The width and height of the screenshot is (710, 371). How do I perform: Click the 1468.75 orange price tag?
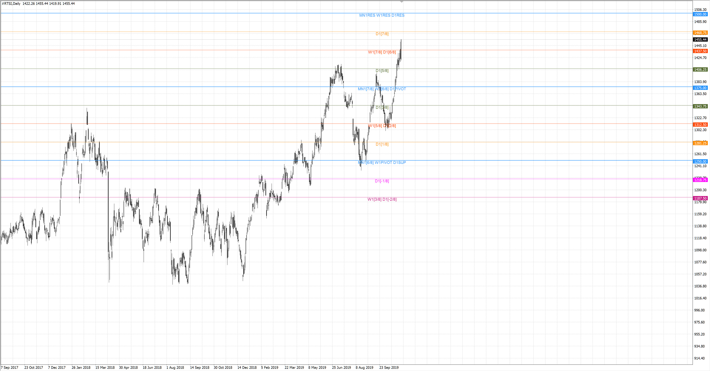click(700, 33)
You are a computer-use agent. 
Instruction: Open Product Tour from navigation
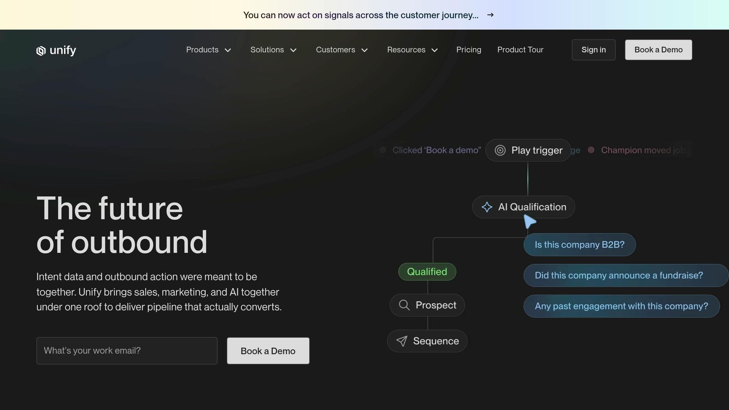tap(520, 50)
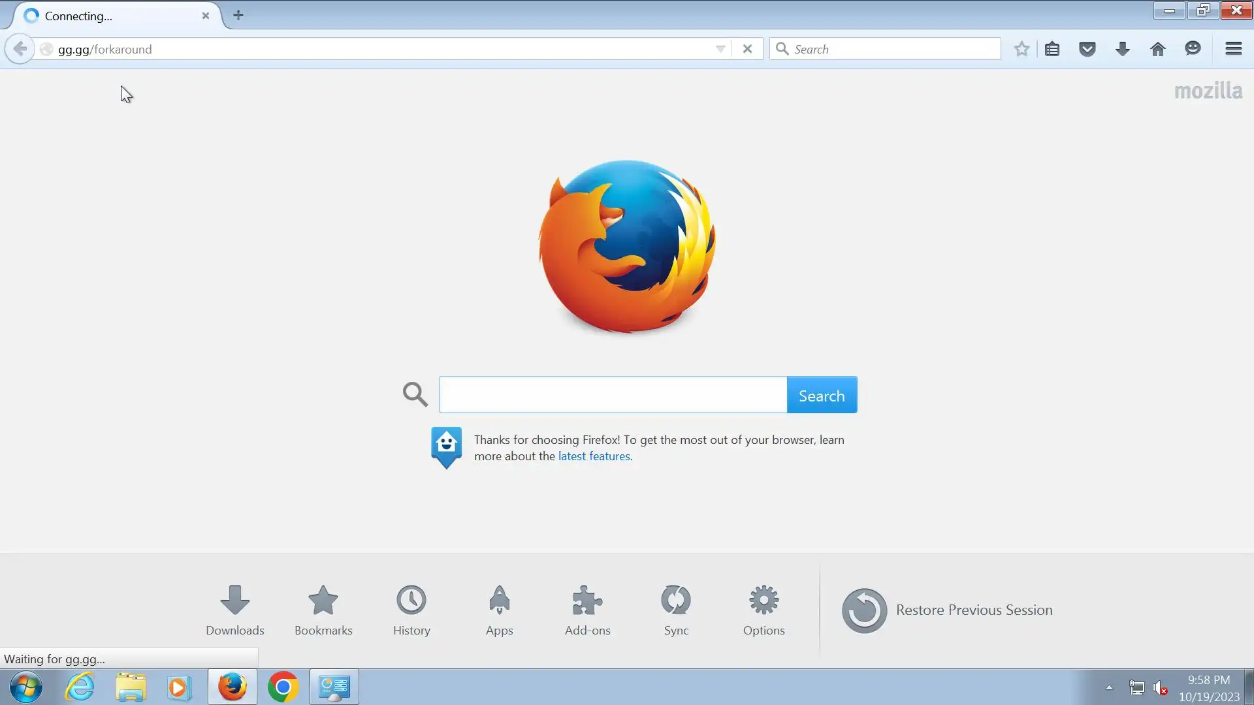Go to the Home page icon
The width and height of the screenshot is (1254, 705).
click(1158, 49)
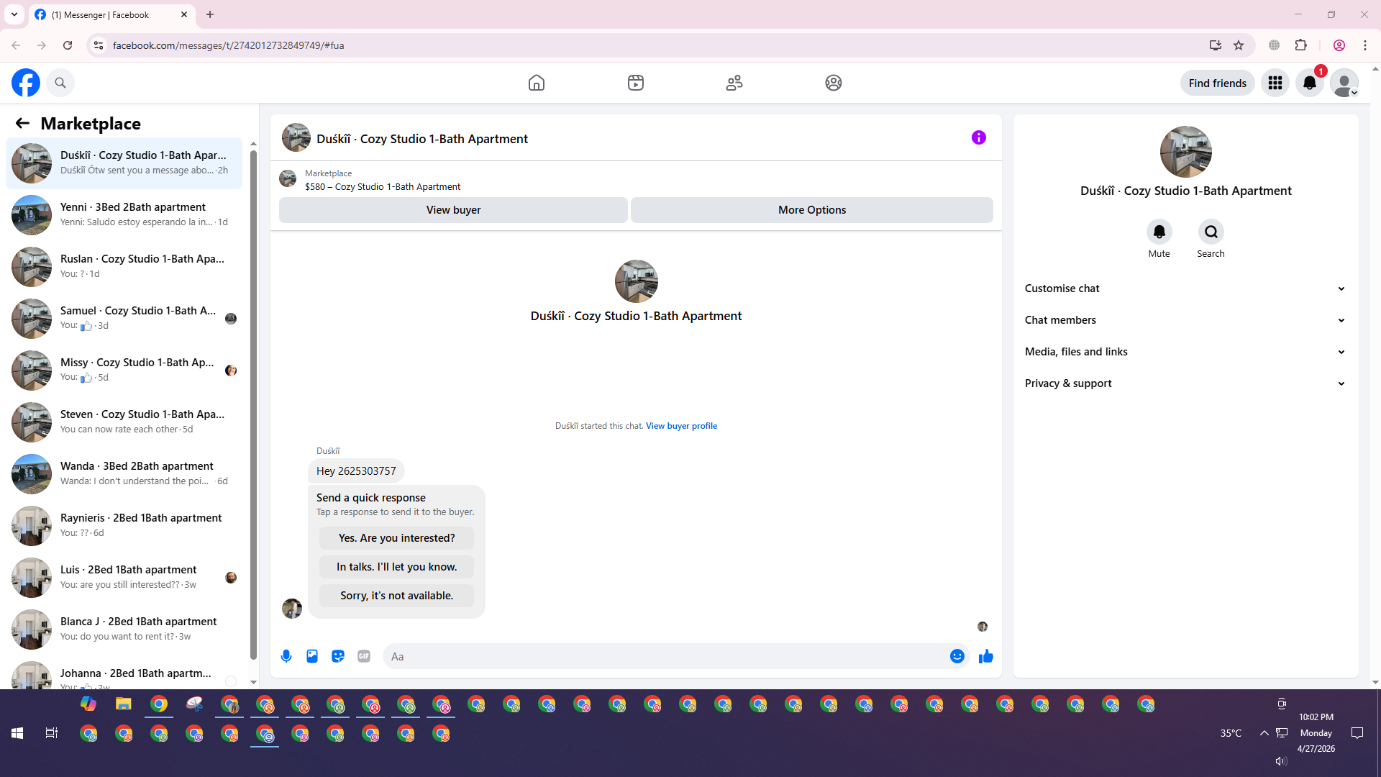1381x777 pixels.
Task: Expand the Chat members section
Action: [x=1185, y=320]
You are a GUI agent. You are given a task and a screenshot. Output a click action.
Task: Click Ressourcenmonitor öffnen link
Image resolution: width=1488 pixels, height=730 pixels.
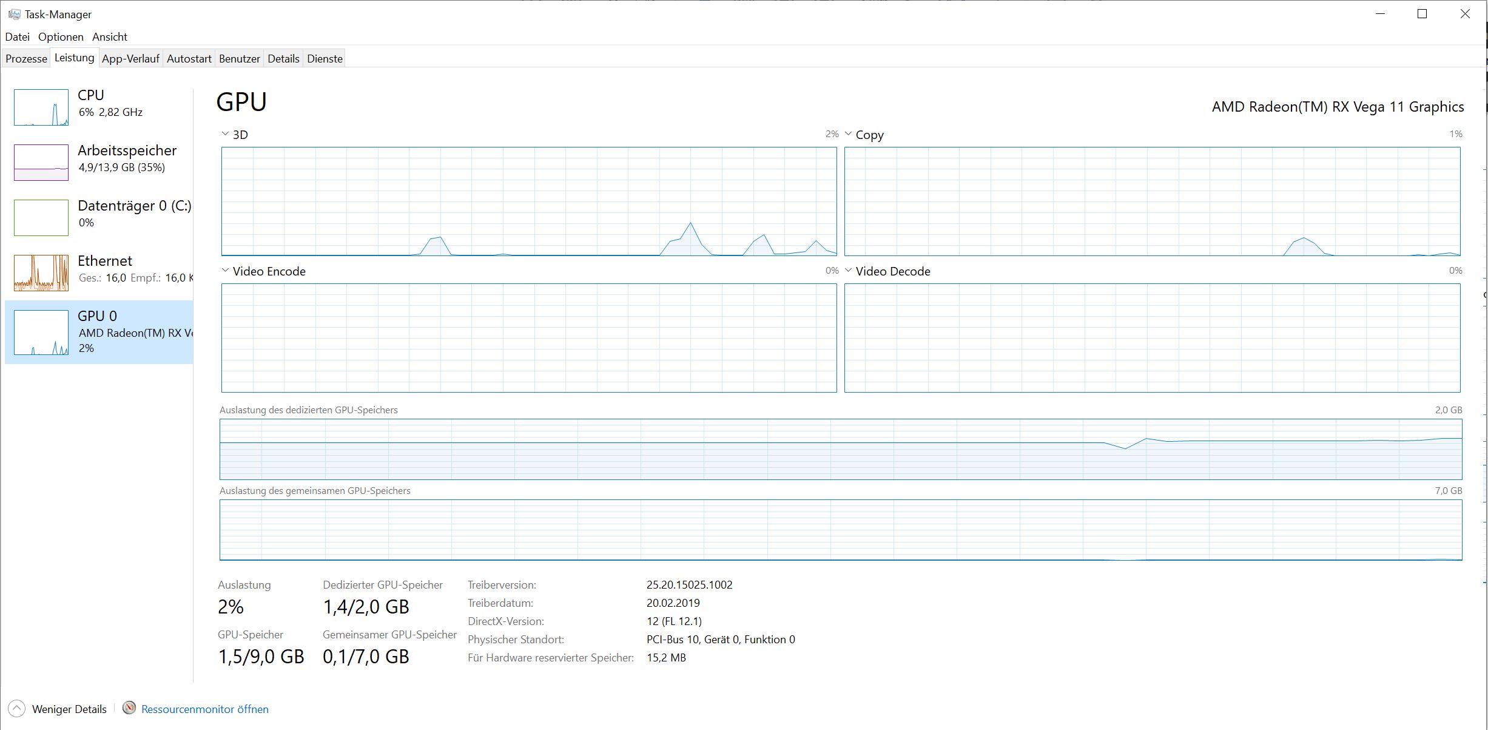204,709
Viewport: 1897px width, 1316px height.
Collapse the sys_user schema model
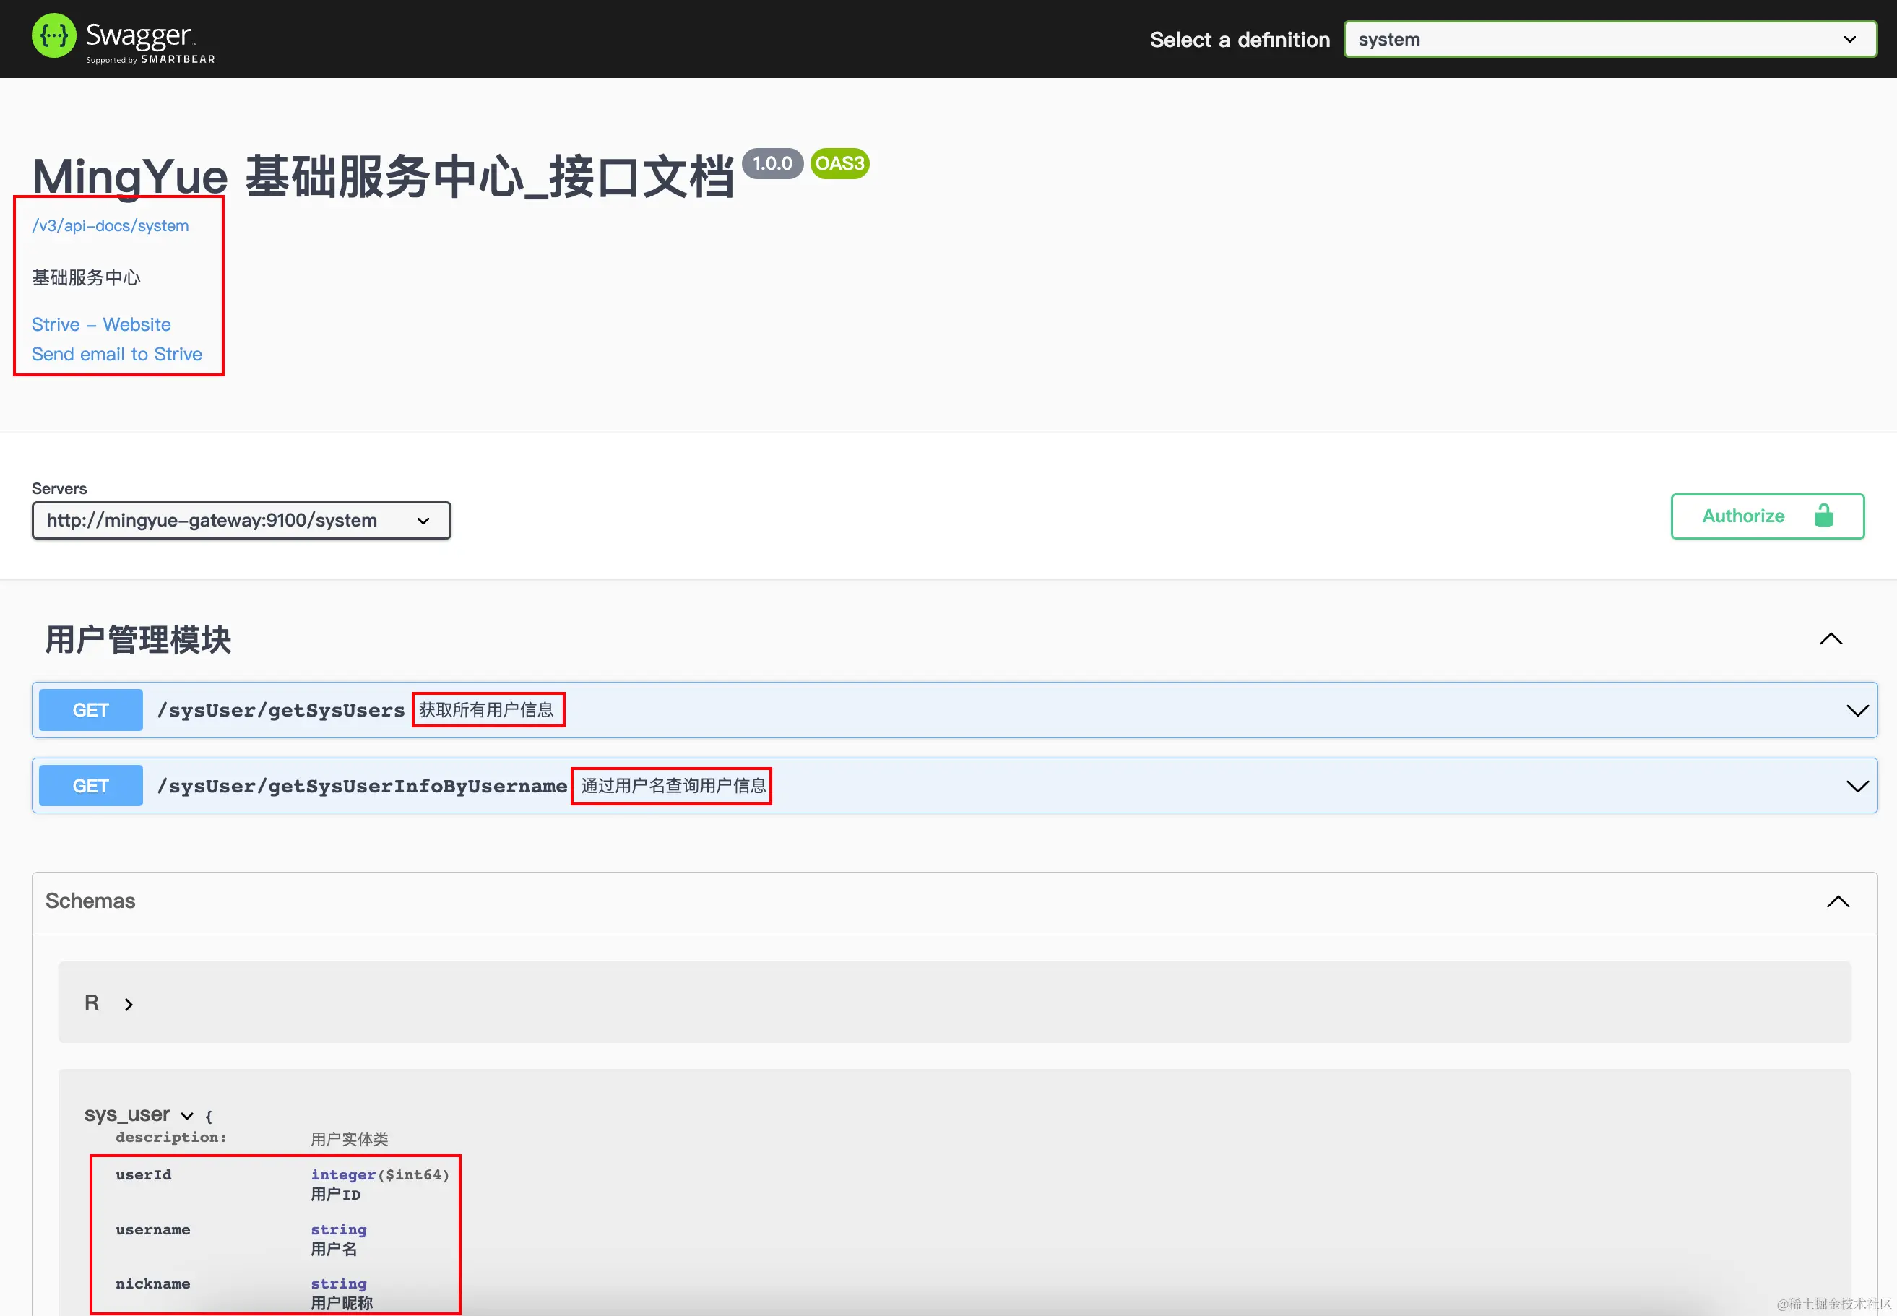[x=187, y=1116]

◆ ◆ ◆ ◆

__WORK INSTRUCTION__:
An exact retyping of the entries, without images, is the required answer.

__ANSWER SECTION__:
The width and height of the screenshot is (710, 371). How do I perform: Click the 1468.75 orange price tag?
click(700, 33)
You are a computer-use agent. 
Instruction: Open Product Tour from navigation
tap(520, 50)
Go to the Home page icon
The width and height of the screenshot is (1254, 705).
click(1158, 49)
1381x777 pixels.
Task: Expand the Chat members section
Action: [x=1185, y=320]
You are a GUI agent. You are given a task and a screenshot. Output a click action.
Task: Click Ressourcenmonitor öffnen link
Image resolution: width=1488 pixels, height=730 pixels.
204,709
Viewport: 1897px width, 1316px height.
Collapse the sys_user schema model
[x=187, y=1116]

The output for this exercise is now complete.